The items, including blankets and a saddle, a jockey’s helmet and a trainer’s hat, will be auctioned Thursday at Weiss Auctions in Lynbrook, two days before this year’s Kentucky Derby.

The consignor of the items, who asked to remain anonymous, discovered the items while travelling through Arkansas on her way home to the Ozark Mountains of Missouri. She said she typically stops at flea markets in search of antique hats and sunglasses, and on that occasion, she found a dusty black top hat that caught her eye. She learned that the hat was part of a lot that had to be sold all together.

Having a background in horseracing, she noticed saddle blankets, a saddle, crops and other items, and decided to buy them because she planned to have a dedicated horseracing display in her home someday.

When she returned to Missouri, she stored the items in a tub. Years later, when she went through them, she made a fascinating discovery.

“I was looking at the saddle, thinking I might cut it in half to mount it on the wall, when I turned over the leg saddle flap and barely noticed something there inscribed in the leather,” she recalled in a news release. “It read, ‘Sir Barton.’ I gasped. I may have screamed. I was in shock.”

“If this was a baseball item, you’d make it the equivalent of a 1920s Babe Ruth uniform,” Weiss Auctions owner Philip Weiss said. “The most important part of horseracing is the Triple Crown, and this was the first acknowledged Triple Crown winner in history, so it’s pretty historic.”

Sir Barton was a chestnut colt bred in Kentucky by Jon E. Madden at Hamburg Place Farm, near Lexington. In 1918, Madden sold Sir Barton to JKL Ross, a Canadian businessman, for $10,000. A year later, on May 10, 1919, the horse won his season debut as a maiden in the Kentucky Derby.

The next day, he was shipped to Baltimore, where he won the Preakness Stakes four days later. Sir Barton went on to win the Withers Stakes in New York and then the Belmont Stakes on June 11 to complete the first Triple Crown.

The four victories came in a 32-day span, and Sir Barton was retroactively honored as 1919’s Horse of the Year. His first loss came later in 1919 at the Dwyer Stakes, but Sir Barton finished 1919 with $88,250 in winnings, notching victories in five of his 12 races.

After the consignor discovered the inscription, she began researching further into Sir Barton. She said she saw several of the items she purchased in many of the pictures and discovered the initials of trainer Guy Bedwell in the old top hat she found and the initials of jockey Johnny Loftus in the jockey skull cap.

Through further research, she found that after Bedwell died, his son, assistant trainer Leonard Bedwell, moved to a farm in Arkansas, just off the highway where she later discovered the items.

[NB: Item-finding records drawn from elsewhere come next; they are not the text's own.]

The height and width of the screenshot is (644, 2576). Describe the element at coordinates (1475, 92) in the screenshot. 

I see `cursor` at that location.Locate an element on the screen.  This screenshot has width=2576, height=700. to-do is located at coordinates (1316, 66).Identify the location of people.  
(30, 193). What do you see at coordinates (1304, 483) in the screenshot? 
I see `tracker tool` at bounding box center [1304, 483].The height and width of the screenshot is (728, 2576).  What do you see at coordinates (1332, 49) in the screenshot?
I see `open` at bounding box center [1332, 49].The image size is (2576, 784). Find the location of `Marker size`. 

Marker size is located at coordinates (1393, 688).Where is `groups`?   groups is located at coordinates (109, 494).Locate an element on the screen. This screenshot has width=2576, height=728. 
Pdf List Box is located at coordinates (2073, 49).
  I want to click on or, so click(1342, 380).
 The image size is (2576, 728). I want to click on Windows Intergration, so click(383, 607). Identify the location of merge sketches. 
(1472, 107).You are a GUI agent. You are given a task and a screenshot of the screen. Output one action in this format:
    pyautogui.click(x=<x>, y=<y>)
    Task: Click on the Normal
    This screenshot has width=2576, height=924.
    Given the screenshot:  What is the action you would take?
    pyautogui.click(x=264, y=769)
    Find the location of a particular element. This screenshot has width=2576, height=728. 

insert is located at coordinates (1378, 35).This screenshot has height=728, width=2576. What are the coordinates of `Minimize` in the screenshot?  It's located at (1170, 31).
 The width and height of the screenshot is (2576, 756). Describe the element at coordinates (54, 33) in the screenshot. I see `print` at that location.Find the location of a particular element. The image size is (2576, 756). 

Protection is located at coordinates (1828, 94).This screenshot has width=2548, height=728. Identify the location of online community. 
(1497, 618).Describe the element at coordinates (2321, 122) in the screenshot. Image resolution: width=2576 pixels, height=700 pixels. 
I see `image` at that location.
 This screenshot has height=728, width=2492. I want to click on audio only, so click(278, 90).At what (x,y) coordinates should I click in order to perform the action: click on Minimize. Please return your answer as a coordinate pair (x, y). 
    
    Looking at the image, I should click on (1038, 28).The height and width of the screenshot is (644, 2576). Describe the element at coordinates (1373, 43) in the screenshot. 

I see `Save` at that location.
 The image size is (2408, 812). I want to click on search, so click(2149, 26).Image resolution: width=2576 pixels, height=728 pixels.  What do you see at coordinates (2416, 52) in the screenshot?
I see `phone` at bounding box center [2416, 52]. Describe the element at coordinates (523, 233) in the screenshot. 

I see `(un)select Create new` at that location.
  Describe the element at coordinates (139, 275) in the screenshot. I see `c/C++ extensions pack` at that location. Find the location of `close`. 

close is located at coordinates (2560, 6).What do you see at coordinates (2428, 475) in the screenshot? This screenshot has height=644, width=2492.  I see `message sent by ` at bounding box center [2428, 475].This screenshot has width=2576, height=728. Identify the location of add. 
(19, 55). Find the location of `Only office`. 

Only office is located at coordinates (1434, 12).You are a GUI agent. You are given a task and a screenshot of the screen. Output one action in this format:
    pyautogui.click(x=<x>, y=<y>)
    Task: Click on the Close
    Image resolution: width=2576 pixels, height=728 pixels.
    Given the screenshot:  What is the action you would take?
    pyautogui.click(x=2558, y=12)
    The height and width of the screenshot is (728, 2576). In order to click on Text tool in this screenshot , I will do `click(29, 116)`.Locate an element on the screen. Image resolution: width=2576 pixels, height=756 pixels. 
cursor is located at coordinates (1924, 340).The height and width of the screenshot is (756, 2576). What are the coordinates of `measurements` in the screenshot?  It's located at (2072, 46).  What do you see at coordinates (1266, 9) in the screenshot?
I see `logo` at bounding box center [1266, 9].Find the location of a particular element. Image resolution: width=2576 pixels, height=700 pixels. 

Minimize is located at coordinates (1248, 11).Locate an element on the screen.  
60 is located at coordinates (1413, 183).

“I then very carefully stored and protected my newfound treasures,” she said. “I knew I had something special.”

She added that she kept quiet about the discovery, revealing the lot only to close friends and her brother, and she never cleaned the items.

Weiss said that while he couldn’t verify beyond a doubt that the items belonged to Sir Barton, he has conferred with horseracing historians and collectors, and it is believed the items were used in training and other races, but not the Triple Crown events. He said one of the helmets post-dates the type jockeys wore in 1919 and was likely worn by Loftus in the years after the Triple Crown, and the saddle blanket with the No. 1 on it — Sir Barton’s number — looked like a match for the horse’s size. He also used old photographs to match some of the items to the horse and jockey.

Weiss, who has been in the auction business for more than three decades, moved his auction house to Lynbrook in 2012 after its Oceanside headquarters were heavily damaged in Hurricane Sandy. He said he has been a horseracing aficionado for many years, and used to handicap races for New York newspapers. He also spent a lot of time at Saratoga through the years.

The consignor was referred to Weiss Auctions by one of Weiss’s customers, he said, and he spent several months researching the items before feeling comfortable enough to auction them. Also offered in the sale will be rare early 20th century boxing card uncut proof sheets, a collection of Zaccagnini Disney figurines, and an early original Charles Schulz Peanuts daily strip. Internet bidding will be coordinated by LiveAuctioneers.com and Invaluable.com.

Weiss said that he has auctioned several horseracing items through the years, but the fact that the consignor was in the right place at the right time to land Sir Barton’s lot was special.

“It’s like a perfect storm, and everything that needed to happen happened,” he said. “It’s an iconic piece of history.”